The SEC routinely hears appeals arising from FINRA disciplinary proceedings, and in turn issues “Adjudicatory Orders” announcing its decisions. To the extent that these Orders are issued by vote of the full Commission, they stand as highly useful guidance to industry players on the thoughts of the SEC’s ultimate leadership. In a recent Adjudicatory Order, the SEC articulated its current position on Chief Compliance Officer (“CCO”) liability for securities regulatory violations, as well as the liabilities of other members of a securities firm’s senior management for failure to supervise the CCO. See Application of Thaddeus J. North for Review of Disciplinary Action Taken by FINRA, Order of the Commission, Rel. No. 34-84500 (Oct. 29, 2018).
The facts of the case involve findings by FINRA that the CCO (Mr. North) of a multi-office 50+ representative brokerage firm violated FINRA rules by failing to establish a reasonable supervisory system for the review of electronic correspondence, failing to reasonably review electronic correspondence, and failing to report a relationship with a statutorily disqualified person. Specifically, despite being the person responsible for reviewing the firm’s electronic communications, the record showed that for a roughly two-year period North completely failed to review any Bloomberg messages/chats (such messages making up 85% of the firm’s electronic communications). North testified that he “did not understand” his firm’s Smarsh e-mail retention/retrieval system, and further attributed his failure to review electronic communications to that activity being “boring.” Separately, North failed to either independently investigate or report to FINRA his knowledge of a material relationship between one of his firm’s registered representatives and a statutorily-disqualified person. This particular failure came despite North’s knowledge that the representative had paid the disqualified person over $150,000, had executed a services agreement with that person, and that FINRA was actively investigating the matter.
On these facts, the SEC upheld FINRA’s disciplinary action as “clearly appropriate” in light of North’s “egregious” conduct in “fail[ing] to make reasonable efforts to fulfill the responsibilities of his position.” Notably, “North ignored red flags and repeatedly failed to perform compliance functions for which he was directly responsible.”

*TASK PROMPT*. Reproduce a portion of the passage on CCO liability word for word, beginning at the words that contain "The SEC routinely" and stopping after "(Oct. 29, 2018).". Work only from the passage on CCO liability.

*MATERIAL SUPPLIED*.
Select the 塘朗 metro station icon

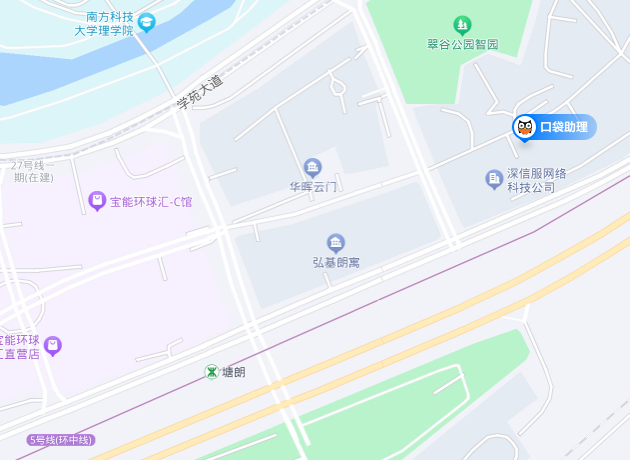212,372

...

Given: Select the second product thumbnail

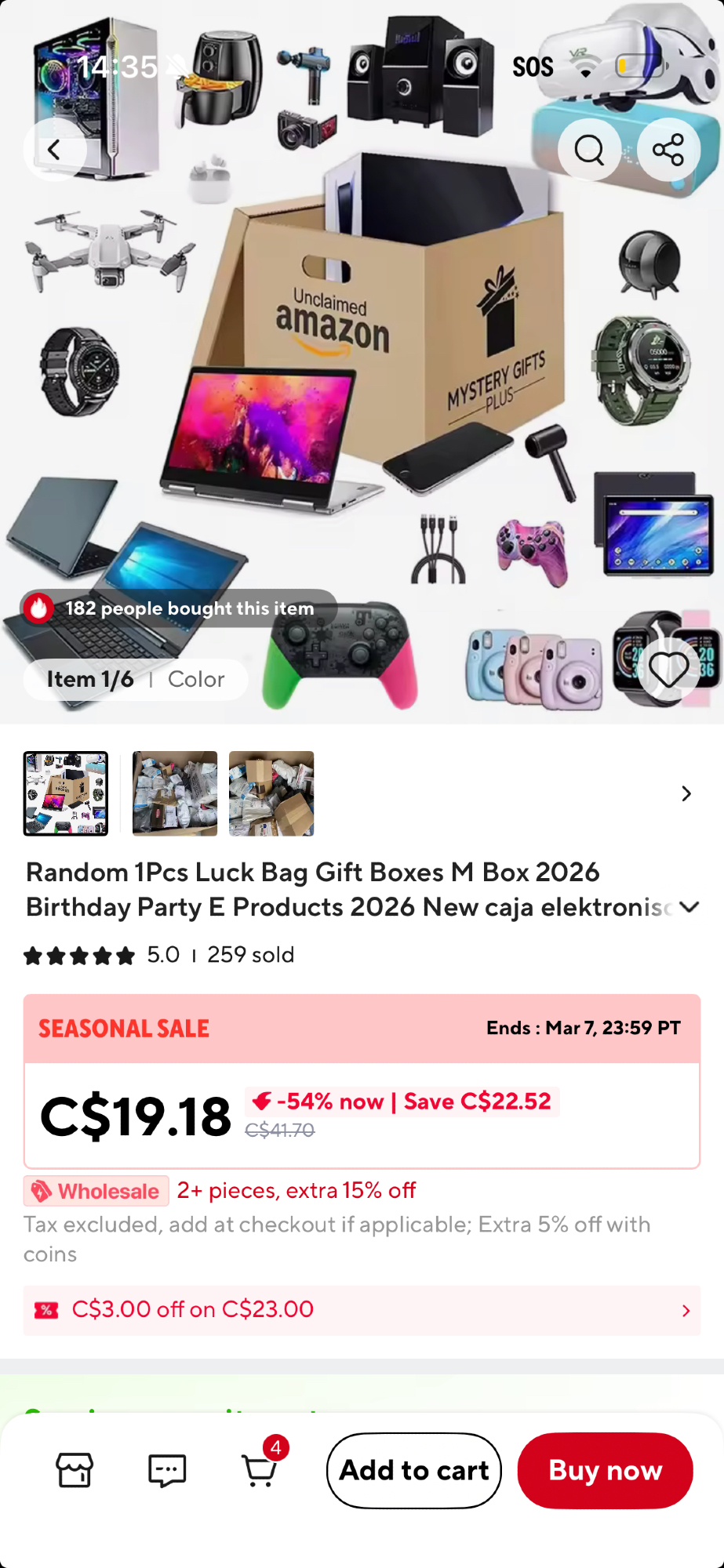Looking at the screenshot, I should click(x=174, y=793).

---

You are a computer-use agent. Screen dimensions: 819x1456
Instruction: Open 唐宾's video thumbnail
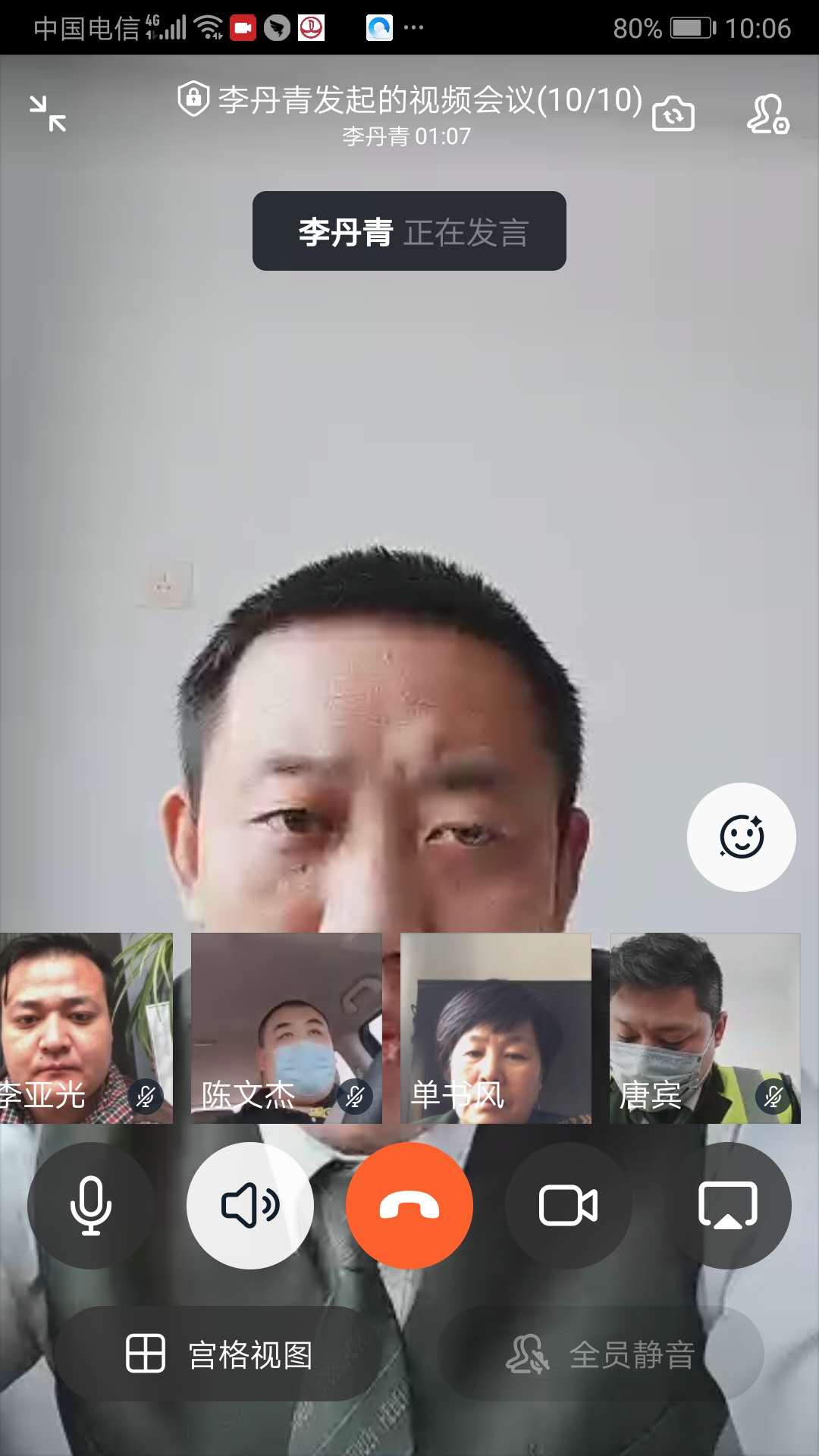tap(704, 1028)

*THE REPLY*.
The SEC routinely hears appeals arising from FINRA disciplinary proceedings, and in turn issues “Adjudicatory Orders” announcing its decisions. To the extent that these Orders are issued by vote of the full Commission, they stand as highly useful guidance to industry players on the thoughts of the SEC’s ultimate leadership. In a recent Adjudicatory Order, the SEC articulated its current position on Chief Compliance Officer (“CCO”) liability for securities regulatory violations, as well as the liabilities of other members of a securities firm’s senior management for failure to supervise the CCO. See Application of Thaddeus J. North for Review of Disciplinary Action Taken by FINRA, Order of the Commission, Rel. No. 34-84500 (Oct. 29, 2018).